Lacek of Kravaře died in 1416, before the revolution could attest his commitment to the Hussite ideas. He had no male heirs, and Helfštýn passed to his relative, Peter of Kravaře and Strážnice, whom the anti-Hussite pamphlet also accused of being a strong supporter of the Hussites.

As was the case with Lacek, denigration of Peter was well-founded because the Hussite ideology spread heavily in Peter’s domains in Strážnice and Uherský Ostroh, in all likelihood with direct and indirect support of the overlords. At the beginning of the Hussite movement, Peter of Kravaře and Strážnice sided with the movement, refusing to acknowledge King Sigismund’s rule together with the Czech Hussite nobility. In 1421, Sigismund ordered his army led by Pippo Spano to pillage Peter’s domains in eastern Moravia, and Peter surrendered to the king. The capitulation was mediated by Přemek I, Duke of Opava. The conditions under which Peter of Kravaře and Strážnice could return among Moravian nobility loyal to Sigismund were brutal, and Peter had to pledge Helfštýn Castle to Přemek of Opava as a guaranty of fulfilling the conditions.
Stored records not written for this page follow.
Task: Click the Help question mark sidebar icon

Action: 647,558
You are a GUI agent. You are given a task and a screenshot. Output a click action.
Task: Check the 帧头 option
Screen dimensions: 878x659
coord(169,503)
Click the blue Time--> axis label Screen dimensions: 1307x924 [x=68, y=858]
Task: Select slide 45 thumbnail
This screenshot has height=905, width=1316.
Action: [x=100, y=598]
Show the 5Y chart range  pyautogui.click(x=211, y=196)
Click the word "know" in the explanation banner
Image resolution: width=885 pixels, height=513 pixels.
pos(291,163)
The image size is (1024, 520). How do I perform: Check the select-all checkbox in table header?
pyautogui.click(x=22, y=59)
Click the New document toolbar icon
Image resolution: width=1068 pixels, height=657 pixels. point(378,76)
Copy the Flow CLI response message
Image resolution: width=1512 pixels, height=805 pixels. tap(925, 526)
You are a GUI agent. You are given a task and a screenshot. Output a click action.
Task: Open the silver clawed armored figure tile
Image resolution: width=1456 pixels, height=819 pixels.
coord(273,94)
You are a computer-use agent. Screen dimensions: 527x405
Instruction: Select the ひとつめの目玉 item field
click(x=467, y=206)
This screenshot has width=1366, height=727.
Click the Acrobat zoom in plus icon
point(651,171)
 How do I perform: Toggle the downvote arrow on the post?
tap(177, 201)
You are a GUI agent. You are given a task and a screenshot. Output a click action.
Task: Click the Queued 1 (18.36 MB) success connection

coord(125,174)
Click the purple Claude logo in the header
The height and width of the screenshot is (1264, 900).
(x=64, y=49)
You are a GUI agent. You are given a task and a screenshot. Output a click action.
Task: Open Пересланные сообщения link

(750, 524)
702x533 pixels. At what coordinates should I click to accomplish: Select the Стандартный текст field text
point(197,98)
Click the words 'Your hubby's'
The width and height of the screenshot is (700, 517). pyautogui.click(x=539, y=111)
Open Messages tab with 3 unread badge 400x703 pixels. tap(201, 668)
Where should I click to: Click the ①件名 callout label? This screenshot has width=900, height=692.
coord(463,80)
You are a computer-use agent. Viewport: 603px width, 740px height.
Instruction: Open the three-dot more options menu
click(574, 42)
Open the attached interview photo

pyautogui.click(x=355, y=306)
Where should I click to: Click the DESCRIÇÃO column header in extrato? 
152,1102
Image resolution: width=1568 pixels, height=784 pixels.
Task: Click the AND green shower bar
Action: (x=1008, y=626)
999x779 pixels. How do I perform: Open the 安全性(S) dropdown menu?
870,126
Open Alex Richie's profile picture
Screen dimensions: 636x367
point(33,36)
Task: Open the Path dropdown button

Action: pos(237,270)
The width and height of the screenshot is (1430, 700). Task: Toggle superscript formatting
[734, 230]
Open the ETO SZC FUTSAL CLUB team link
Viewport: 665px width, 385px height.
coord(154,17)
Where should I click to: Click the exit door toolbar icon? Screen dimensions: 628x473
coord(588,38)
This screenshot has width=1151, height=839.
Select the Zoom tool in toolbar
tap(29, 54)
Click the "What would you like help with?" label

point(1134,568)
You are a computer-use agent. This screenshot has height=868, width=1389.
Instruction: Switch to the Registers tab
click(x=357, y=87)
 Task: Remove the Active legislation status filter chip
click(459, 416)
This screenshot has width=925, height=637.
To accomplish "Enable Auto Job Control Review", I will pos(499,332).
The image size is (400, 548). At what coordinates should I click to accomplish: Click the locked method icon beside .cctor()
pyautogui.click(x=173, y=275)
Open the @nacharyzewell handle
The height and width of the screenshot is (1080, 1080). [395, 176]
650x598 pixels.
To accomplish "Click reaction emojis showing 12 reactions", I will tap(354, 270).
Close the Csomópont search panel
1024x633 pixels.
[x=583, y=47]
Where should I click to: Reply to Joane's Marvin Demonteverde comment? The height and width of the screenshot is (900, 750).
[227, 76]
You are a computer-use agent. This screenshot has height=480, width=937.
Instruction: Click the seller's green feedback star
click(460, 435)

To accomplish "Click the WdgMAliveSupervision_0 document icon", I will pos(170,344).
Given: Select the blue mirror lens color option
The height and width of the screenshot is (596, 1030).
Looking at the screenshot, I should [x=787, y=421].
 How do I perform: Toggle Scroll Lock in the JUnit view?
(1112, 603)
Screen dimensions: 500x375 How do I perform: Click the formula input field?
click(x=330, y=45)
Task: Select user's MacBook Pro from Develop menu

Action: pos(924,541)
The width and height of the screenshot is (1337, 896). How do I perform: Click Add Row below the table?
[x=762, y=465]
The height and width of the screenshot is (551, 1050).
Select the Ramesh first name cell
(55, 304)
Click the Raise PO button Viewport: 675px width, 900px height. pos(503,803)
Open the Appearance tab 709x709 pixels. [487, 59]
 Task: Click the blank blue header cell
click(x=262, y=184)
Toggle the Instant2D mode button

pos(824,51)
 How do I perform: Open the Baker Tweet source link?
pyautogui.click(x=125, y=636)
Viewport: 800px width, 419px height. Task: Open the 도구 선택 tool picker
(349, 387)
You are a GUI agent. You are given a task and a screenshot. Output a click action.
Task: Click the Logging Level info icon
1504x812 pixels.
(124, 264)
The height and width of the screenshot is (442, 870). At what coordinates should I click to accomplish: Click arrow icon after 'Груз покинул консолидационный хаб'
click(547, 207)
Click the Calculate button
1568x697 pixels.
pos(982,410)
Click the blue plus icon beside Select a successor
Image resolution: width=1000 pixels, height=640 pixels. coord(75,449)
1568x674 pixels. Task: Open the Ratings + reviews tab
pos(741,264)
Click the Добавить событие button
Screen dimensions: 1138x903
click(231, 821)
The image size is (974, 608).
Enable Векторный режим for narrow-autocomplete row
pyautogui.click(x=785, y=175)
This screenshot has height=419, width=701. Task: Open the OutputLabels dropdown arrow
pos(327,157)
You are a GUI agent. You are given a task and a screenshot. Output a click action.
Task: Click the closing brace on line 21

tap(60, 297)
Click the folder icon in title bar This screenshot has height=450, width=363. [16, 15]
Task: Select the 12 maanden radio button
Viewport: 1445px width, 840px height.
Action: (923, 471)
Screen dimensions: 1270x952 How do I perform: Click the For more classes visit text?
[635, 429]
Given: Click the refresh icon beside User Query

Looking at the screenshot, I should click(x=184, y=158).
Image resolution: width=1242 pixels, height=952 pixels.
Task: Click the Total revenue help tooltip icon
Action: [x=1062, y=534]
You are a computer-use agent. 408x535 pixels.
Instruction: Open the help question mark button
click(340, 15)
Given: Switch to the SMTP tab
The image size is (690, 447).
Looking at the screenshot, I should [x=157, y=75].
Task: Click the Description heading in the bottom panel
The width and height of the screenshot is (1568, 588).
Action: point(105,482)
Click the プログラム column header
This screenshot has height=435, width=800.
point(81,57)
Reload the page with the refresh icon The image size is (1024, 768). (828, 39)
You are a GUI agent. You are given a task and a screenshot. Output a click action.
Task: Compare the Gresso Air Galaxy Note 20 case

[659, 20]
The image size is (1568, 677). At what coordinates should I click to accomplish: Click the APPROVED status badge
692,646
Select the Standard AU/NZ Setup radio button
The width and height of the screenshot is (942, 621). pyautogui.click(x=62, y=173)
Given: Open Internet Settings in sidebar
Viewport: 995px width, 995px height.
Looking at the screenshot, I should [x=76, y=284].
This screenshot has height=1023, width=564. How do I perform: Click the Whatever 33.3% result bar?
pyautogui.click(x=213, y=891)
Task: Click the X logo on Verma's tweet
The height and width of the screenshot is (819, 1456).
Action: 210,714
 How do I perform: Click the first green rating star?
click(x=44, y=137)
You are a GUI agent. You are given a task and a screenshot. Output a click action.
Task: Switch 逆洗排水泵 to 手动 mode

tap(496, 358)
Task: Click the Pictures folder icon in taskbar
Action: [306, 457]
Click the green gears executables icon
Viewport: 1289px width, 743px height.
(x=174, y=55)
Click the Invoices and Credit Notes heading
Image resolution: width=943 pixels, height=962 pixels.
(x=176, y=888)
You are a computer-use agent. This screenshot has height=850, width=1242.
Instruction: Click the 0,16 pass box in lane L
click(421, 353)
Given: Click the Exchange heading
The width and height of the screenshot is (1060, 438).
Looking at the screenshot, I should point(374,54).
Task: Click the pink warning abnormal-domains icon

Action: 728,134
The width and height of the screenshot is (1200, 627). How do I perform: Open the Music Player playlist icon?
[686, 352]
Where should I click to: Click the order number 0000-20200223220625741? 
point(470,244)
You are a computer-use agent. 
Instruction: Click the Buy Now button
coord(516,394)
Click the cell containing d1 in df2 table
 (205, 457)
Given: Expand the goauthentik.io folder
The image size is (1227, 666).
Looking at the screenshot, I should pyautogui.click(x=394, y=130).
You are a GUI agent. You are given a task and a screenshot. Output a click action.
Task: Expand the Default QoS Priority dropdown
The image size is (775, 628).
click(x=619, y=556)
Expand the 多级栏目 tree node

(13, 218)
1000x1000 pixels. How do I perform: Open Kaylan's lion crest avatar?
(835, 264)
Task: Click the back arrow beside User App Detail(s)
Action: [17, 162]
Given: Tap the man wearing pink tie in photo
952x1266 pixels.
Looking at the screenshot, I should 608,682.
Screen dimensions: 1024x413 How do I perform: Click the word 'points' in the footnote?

This impressive fortress had not been fought for yet, as if its impregnability had repelled all potential enemies; but there was no doubt about its strategic importance. At the hands of Přemek of Opava, Helfštýn became doubly important as a castle protecting the route to Silesia, and that is probably why it was not returned to Peter of Kravaře and Strážnice, even if his reconciliation with King Sigismund seemed finished and crowned in 1422 with appointment of Peter of Kravaře as land governor of Moravia. After falling away from Sigismund once again in 1425 and returning to the Hussite side, Peter of Kravaře surely could not count on regaining Helfštýn. The castle was not fought for in the revolutionary years to come and little is known about its fate at the time. From 1434, the castle was the seat of John of Menspeck – in his case, we can only hypothesise that he took hold of Helfštýn as a distant relative of the House of Kravaře. However, the actual ownership rights of the House of Kravaře remained valid, and so Helfštýn was returned to them through a landfried contract concluded in 1440 in Valašské Meziříčí. Peter of Kravaře and Strážnice died in 1434, and the last member of the House of Kravaře residing at Helfštýn was his son George of Kravaře. He sold Helfštýn Castle with the town of Lipník, 27 villages, and 4 parts of other villages to Vok of Sovinec in 1447.